AVAILABLE RECORDS |
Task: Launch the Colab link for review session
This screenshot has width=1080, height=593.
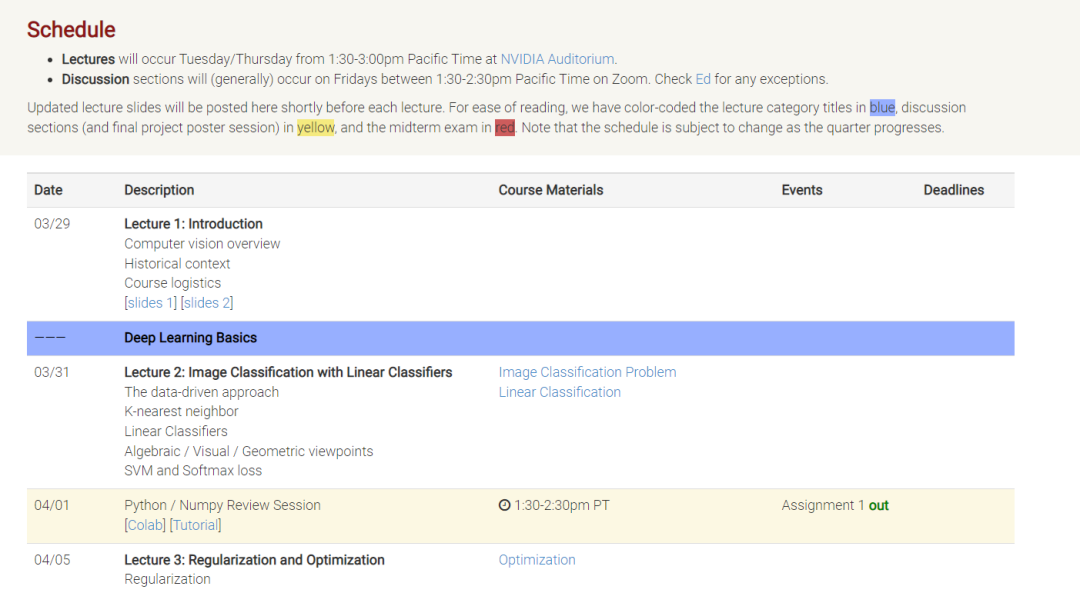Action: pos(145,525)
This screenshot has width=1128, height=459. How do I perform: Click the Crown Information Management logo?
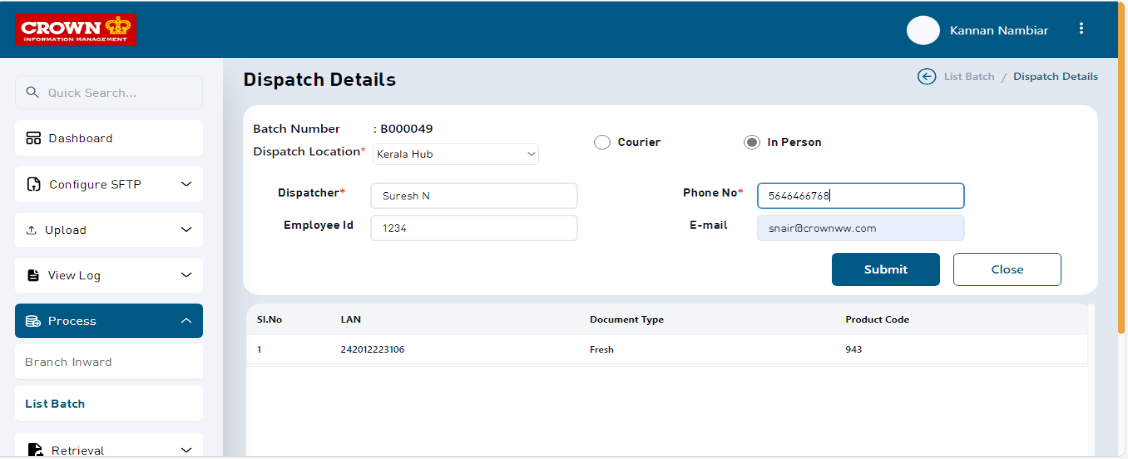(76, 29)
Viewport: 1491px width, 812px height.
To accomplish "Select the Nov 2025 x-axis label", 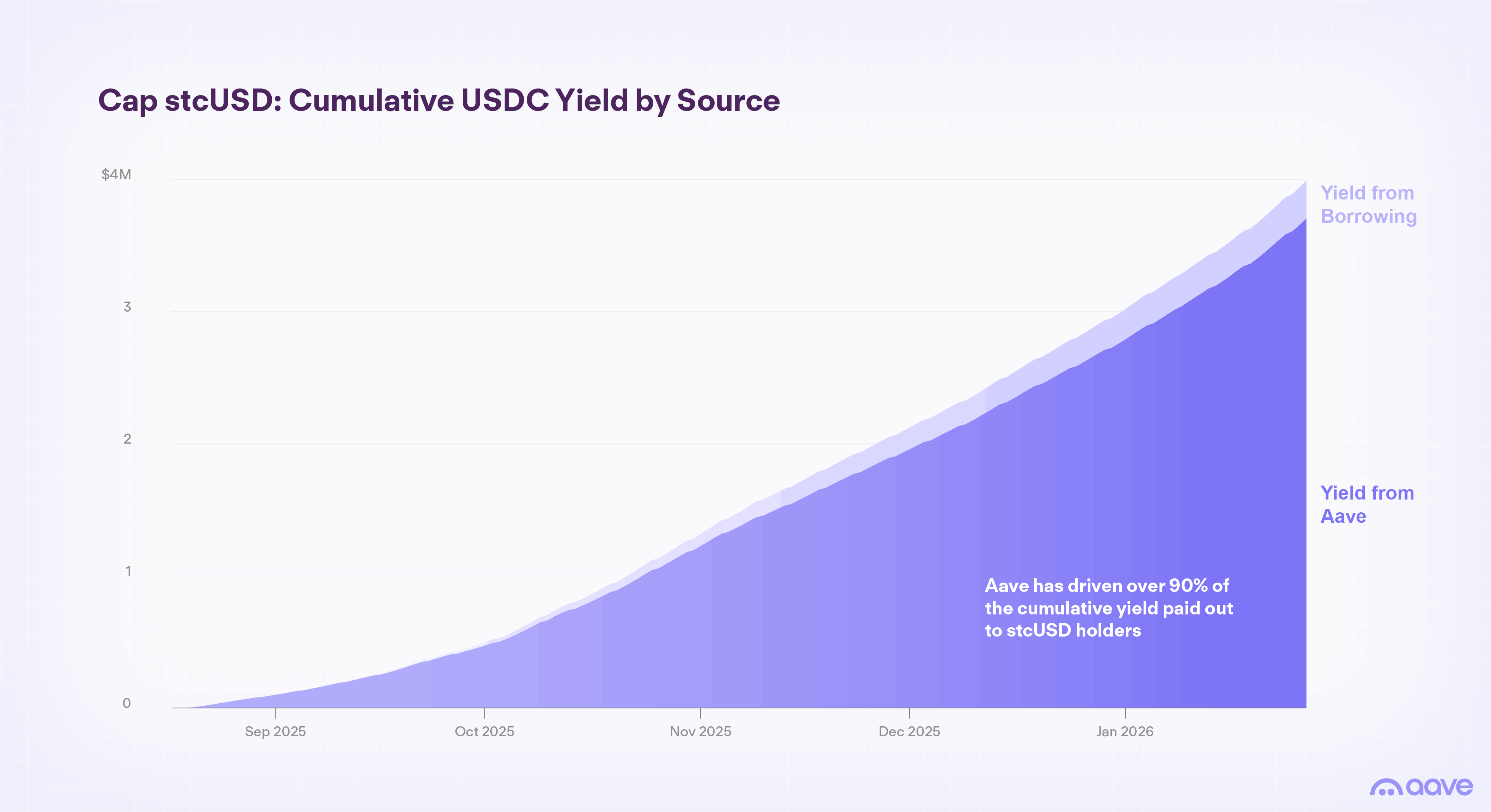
--
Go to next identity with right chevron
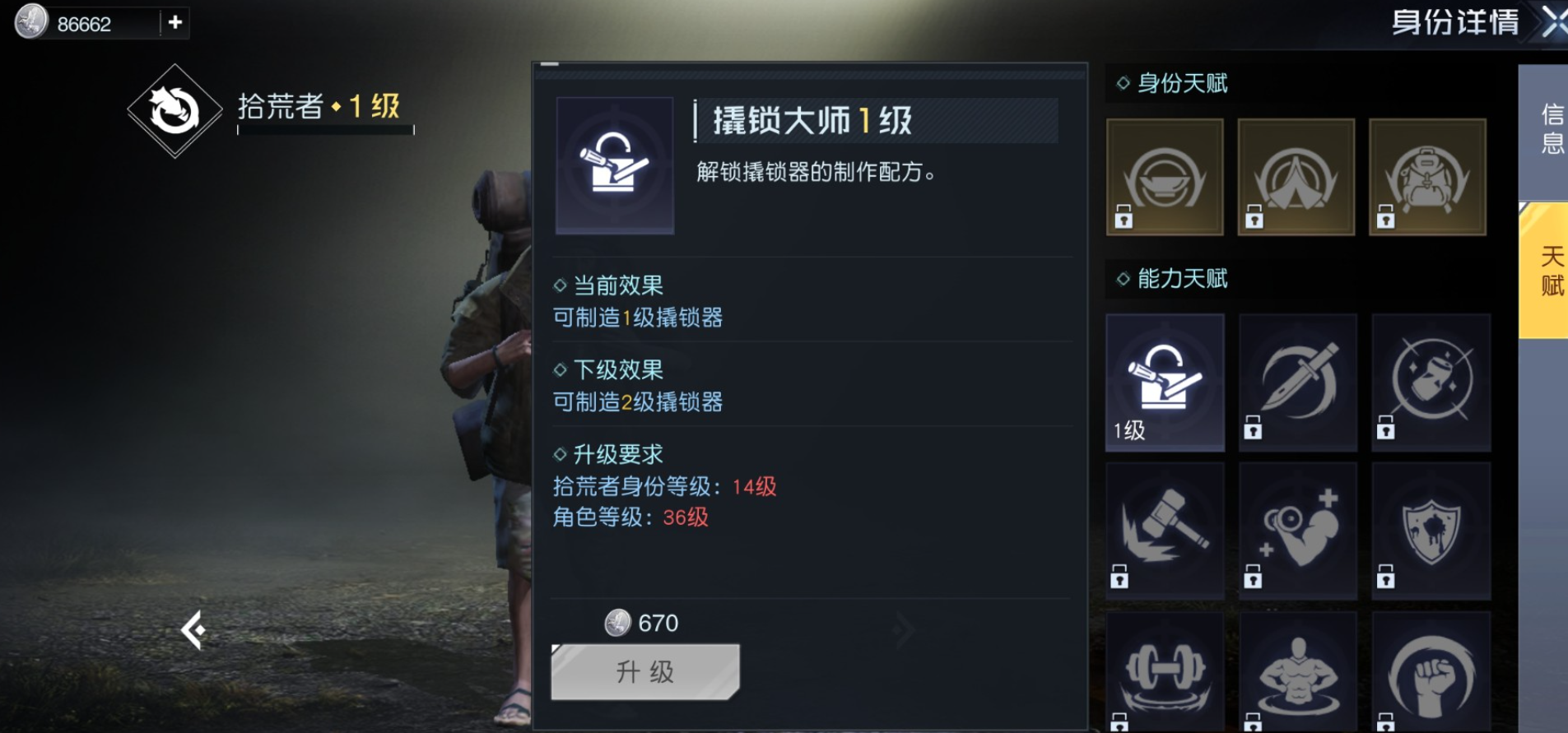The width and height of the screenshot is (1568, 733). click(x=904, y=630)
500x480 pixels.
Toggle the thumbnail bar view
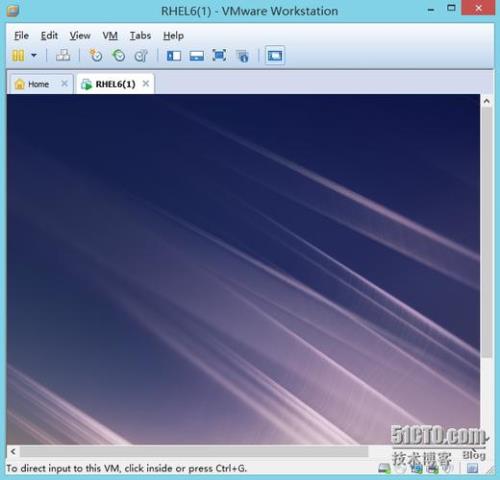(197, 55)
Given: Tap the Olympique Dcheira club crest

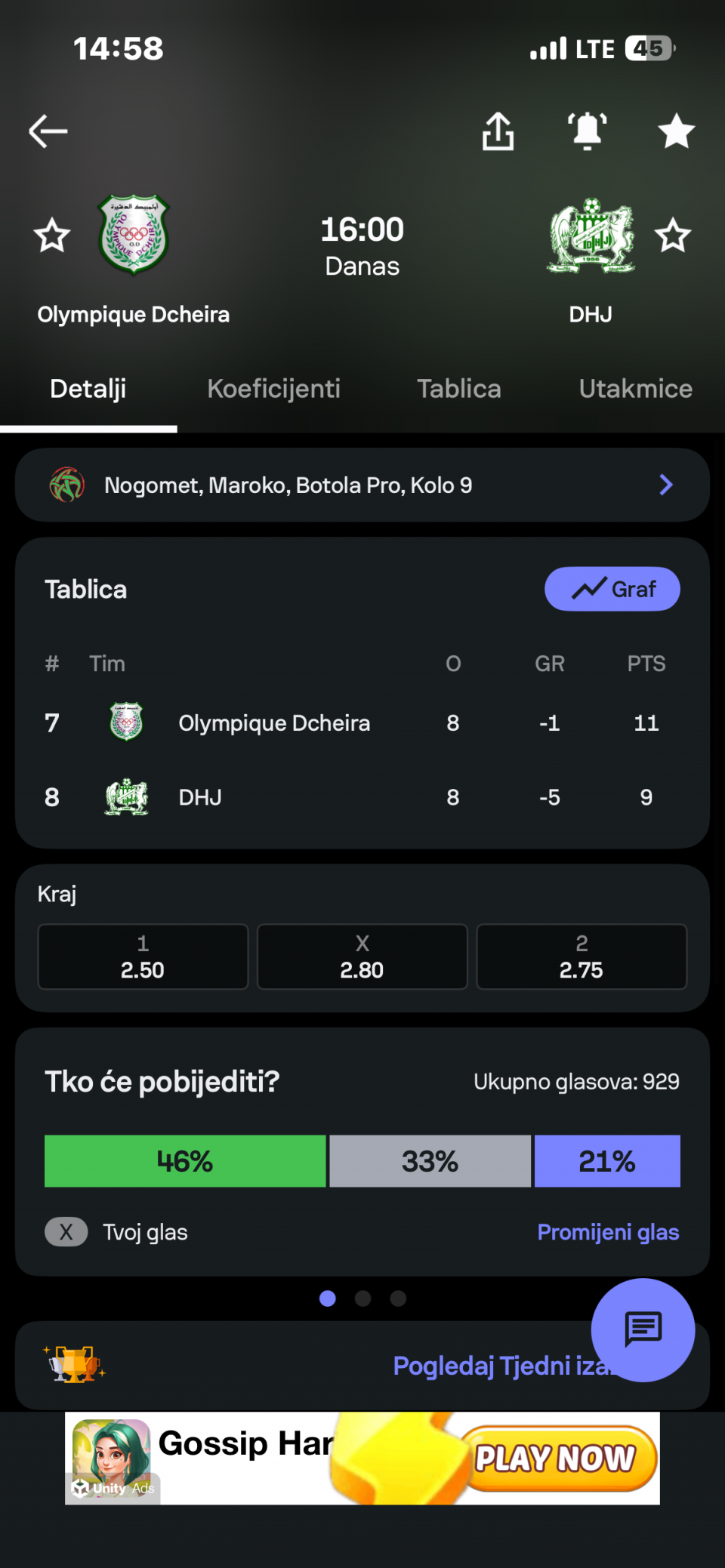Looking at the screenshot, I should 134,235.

AIM OF THE EXERCISE | Going by the data above, the answer is exactly the lines from the one holding "Viewport: 1491px width, 812px height." to the one holding "the Nov 2025", both kept, with the pictures left out.

YOUR SOLUTION |
Viewport: 1491px width, 812px height.
To accomplish "Select the Nov 2025 x-axis label", 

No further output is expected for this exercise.